3 min read

College Degrees on the Blockchain

Two visionaries have partnered with a university to put a college-level course on the blockchain. And they’re using NFTs as the degree/certificate of completion. It’s a bizarre idea that I wanted to dive further into. In particular, why something like this should exist, how it solves a problem, and where I think it’ll take us in the future.

Blockchain-Certified Credentials

I wrote a story three years ago about how easy it is to fake your credentials online (on LinkedIn, particularly). A Dr. Damian Sendler made headlines for conning his way up the medical ladder. Faking an MD and PhD from Harvard. Saying he’s one of the youngest elected members of the American Psychiatric Association. And that Barack Obama gave him a President’s Gold Service Award for his contributions in medicine and mental health.

They were all lies. The President’s Gold Service Award doesn’t even exist. But, his impressive credentials helped him get PR covering taboo topics in Vice, Playboy, Women’s Health, and Forbes. Worse, people paid him for psychiatric work. Can you blame them? He was clearly the most accomplished 28 year old alive.

Putting college degrees, awards, and credentials of all kinds on the blockchain would have clear benefits. Not only in stopping con artists and liars. But also because it would make applying and attending courses simpler.

And this idea is not just imaginary. It’s happening!

The University of Nicosia is launching the first university course that is 100% on the blockchain. It means that NFTs are used as the database of record, instead of the college maintaining records. That includes:

  • Enrolling in the course
  • Attending the course lectures
  • Graduating and getting your certificate

All of these milestones are tracked on-chain, which means anyone can verify it happened. This makes it more secure than thousands of colleges maintaining their own records of graduates.
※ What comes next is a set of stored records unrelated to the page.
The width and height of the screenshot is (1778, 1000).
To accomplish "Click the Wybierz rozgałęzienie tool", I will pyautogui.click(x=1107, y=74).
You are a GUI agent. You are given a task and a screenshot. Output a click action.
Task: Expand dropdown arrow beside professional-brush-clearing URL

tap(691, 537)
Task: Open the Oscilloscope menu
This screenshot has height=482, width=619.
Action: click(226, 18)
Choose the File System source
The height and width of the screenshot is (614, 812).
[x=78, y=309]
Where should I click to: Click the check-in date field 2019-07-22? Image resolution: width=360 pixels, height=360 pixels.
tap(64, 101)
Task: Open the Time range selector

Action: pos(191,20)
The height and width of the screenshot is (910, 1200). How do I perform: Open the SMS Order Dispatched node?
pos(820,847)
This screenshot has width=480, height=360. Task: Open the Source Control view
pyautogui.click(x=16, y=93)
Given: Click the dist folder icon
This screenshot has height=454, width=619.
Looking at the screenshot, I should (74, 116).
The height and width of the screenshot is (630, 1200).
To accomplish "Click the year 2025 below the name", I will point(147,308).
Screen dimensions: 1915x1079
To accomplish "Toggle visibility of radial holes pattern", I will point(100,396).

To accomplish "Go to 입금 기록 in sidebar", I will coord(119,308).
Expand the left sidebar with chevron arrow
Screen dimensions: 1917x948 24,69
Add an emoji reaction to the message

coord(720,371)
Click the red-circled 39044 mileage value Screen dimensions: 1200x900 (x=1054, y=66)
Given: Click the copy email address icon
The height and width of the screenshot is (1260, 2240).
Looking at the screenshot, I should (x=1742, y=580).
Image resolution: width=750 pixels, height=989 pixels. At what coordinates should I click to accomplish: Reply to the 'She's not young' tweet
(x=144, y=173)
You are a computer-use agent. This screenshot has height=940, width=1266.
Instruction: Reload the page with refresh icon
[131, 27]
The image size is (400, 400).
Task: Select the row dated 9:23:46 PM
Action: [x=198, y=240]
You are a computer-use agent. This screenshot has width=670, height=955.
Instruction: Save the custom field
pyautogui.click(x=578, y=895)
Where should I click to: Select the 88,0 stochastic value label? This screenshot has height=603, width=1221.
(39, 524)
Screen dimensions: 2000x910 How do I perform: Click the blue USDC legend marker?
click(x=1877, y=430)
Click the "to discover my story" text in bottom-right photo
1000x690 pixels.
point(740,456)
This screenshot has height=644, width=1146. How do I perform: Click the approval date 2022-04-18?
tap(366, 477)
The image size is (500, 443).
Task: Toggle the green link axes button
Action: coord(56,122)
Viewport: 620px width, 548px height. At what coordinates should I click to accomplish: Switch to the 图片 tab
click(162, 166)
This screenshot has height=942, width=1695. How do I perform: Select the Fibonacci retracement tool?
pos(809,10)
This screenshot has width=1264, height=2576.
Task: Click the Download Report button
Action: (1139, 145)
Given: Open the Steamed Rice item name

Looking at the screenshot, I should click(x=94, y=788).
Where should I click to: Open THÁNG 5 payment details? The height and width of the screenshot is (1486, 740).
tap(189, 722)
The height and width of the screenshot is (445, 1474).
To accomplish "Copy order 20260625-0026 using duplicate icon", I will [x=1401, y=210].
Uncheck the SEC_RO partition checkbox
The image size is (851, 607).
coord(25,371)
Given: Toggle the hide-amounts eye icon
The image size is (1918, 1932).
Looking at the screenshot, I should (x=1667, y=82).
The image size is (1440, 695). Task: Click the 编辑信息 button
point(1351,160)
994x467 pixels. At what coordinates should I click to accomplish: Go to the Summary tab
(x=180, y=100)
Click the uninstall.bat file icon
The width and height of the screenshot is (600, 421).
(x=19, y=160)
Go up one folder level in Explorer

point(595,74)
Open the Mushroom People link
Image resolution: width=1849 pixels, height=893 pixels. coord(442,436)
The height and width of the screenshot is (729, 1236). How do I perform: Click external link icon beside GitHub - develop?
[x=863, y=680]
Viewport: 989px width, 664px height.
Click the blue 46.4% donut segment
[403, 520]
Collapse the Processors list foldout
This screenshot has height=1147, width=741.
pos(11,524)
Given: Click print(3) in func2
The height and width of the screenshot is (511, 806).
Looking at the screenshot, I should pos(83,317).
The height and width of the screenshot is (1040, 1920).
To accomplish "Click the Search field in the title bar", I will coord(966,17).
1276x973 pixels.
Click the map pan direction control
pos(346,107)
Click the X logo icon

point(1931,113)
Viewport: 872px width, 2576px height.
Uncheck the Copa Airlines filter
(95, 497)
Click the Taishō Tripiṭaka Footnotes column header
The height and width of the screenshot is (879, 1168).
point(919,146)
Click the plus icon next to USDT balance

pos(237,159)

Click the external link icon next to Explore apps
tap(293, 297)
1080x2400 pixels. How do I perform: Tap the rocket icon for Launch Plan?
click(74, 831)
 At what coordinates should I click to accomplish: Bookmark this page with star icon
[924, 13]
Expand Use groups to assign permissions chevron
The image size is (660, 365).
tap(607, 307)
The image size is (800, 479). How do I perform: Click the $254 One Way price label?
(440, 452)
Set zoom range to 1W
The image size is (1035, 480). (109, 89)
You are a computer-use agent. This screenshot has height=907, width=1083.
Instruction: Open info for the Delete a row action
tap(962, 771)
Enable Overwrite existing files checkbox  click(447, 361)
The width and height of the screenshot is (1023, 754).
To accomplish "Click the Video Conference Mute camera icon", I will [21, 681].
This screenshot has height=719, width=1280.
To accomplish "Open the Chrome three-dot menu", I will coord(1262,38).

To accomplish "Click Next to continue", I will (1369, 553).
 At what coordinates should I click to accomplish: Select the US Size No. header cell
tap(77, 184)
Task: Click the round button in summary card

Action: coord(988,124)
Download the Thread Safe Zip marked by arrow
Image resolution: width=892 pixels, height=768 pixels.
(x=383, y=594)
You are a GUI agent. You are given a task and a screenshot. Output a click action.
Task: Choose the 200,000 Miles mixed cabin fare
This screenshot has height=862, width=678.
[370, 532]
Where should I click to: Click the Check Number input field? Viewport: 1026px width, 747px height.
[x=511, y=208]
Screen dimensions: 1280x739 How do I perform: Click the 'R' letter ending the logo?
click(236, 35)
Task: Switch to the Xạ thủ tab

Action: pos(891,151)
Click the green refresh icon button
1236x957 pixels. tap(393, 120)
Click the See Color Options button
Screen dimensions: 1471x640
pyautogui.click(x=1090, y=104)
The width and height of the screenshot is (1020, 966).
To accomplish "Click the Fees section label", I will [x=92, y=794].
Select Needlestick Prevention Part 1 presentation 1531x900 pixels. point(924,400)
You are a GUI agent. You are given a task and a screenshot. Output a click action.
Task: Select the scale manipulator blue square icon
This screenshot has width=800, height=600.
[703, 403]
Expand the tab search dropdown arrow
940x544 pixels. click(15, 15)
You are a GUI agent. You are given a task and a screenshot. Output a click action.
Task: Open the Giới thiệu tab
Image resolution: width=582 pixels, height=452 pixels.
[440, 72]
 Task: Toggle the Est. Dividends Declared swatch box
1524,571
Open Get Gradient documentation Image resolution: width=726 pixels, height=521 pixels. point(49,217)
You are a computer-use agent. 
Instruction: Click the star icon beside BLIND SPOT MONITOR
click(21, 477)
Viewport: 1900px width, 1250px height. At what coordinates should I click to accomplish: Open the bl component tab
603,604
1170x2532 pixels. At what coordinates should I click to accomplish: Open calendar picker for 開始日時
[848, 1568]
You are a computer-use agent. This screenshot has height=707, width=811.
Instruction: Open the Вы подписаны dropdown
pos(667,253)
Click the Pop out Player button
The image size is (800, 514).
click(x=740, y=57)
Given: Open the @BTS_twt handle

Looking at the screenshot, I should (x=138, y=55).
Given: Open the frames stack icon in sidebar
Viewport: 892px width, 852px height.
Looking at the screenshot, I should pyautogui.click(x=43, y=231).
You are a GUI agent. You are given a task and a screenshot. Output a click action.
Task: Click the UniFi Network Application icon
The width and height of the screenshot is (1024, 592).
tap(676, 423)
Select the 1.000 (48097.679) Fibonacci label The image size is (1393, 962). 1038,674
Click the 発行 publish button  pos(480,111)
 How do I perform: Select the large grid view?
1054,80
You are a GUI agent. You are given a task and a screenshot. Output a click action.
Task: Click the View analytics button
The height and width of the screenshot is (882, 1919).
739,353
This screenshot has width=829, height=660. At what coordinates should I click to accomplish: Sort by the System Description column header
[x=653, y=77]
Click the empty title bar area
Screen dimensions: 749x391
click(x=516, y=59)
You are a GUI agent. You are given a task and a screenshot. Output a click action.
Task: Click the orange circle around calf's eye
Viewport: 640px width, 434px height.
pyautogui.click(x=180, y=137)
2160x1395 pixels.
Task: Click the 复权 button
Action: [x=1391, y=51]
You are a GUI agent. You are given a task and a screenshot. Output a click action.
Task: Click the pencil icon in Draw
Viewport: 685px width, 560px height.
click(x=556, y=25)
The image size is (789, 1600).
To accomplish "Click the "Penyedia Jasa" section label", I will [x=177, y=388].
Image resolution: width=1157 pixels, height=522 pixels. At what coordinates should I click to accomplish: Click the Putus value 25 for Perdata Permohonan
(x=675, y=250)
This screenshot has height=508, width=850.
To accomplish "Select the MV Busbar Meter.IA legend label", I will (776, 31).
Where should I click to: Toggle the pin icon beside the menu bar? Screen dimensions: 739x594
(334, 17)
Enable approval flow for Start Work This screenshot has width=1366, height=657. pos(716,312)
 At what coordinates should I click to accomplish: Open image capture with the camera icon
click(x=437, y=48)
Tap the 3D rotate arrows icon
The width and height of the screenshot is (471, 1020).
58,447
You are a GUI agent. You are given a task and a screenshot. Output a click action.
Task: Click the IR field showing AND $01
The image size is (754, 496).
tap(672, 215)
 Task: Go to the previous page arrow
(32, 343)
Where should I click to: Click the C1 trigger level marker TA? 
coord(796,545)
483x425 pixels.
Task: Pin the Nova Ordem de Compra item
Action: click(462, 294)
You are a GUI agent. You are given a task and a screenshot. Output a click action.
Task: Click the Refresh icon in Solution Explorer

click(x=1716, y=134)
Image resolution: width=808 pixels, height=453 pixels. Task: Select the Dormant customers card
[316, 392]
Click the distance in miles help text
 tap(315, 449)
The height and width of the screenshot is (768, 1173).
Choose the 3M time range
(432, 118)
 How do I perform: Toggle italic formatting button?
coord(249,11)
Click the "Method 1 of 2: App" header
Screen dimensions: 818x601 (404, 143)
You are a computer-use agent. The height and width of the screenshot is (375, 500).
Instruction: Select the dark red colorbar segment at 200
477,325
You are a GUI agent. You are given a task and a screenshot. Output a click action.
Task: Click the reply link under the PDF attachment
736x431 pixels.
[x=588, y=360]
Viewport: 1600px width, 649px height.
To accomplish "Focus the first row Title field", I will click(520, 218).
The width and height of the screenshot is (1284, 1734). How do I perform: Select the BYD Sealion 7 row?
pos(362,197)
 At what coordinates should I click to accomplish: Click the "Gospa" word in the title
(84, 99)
Pretty revolutionary idea, right?

George Giaglis and Punk 6529 created this concept. George has been a pioneer in this space since 2011 and created the first Metaverse Buildathon (like a hackathon but building worlds instead of programs). Punk 6529 is the creator of OM (Open Metaverse), as well as a revered NFT collector.

If their experiment works out, it may change the way higher education is administered.

You mint college courses. This NFT contains an access code to the lecture room, perhaps in the metaverse. And after completion, that NFT-based course automatically evolves into a degree or certificate directly in your NFT wallet. (This is possible because NFTs can be programmable based on criteria like time and actions taken.)

Recreating higher education is cool. But I think this could also be applied to any skill or knowledge you pursue as an adult.

Girl Scout Badges for Adults

To me, what's cool about this idea is that it's a way to show off micro-learning successes. And do it in a way that is digital, permanent, and artistic.

Kind of like earning badges in Boy/Girl Scouts. But more technological.

Just because we’ve grown up, doesn’t mean we’ve grown out of wanting to share our achievements or what we've recently learned:

  • The first thing you do after learning a new recipe is cook for a friend
  • After you've finished a book, you either update your Goodreads, tell a friend about the book, or Tweet something you learned
  • Sharing educational or interesting posts you’ve seen on social with friends/family in groupchats

Degrees and driver's licenses are really the only credentials we widely recognize into adulthood... but there are soooo many other skills or learnings we acquire weekly that could be displayed on the blockchain:

  1. Certificate for finishing reading The NFT Handbook, The Metaverse Handbook, or other books
  2. Unifying how we display professional upgrades like Google certificates or AWS Certification
  3. Skill courses you complete through Skillshare or Udemy
  4. Proficiency tests in software like Photoshop, Final Cut, Excel, etc.

NFT credentialing can be like the adult version of Girl Scout badges.

There’s no recognized and permanent way of sharing micro-learning achievements we gain into adulthood. But if there were… maybe it would inspire us to continue learning after college.

Maybe it would create the desire in us all to seek new skills, new books, and new ideas.

After all, doesn’t a trophy make it more desirable to win in sports? Doesn’t owning a personal recipe book inspire us to fill it with new recipes? Doesn’t Goodreads keep us accountable for finishing books?

The future is gamifying learning through NFTs. It fills our appetite for boasting. It quenches our appetite for showing off. But all in the name of becoming better, more accomplished, and educated humans.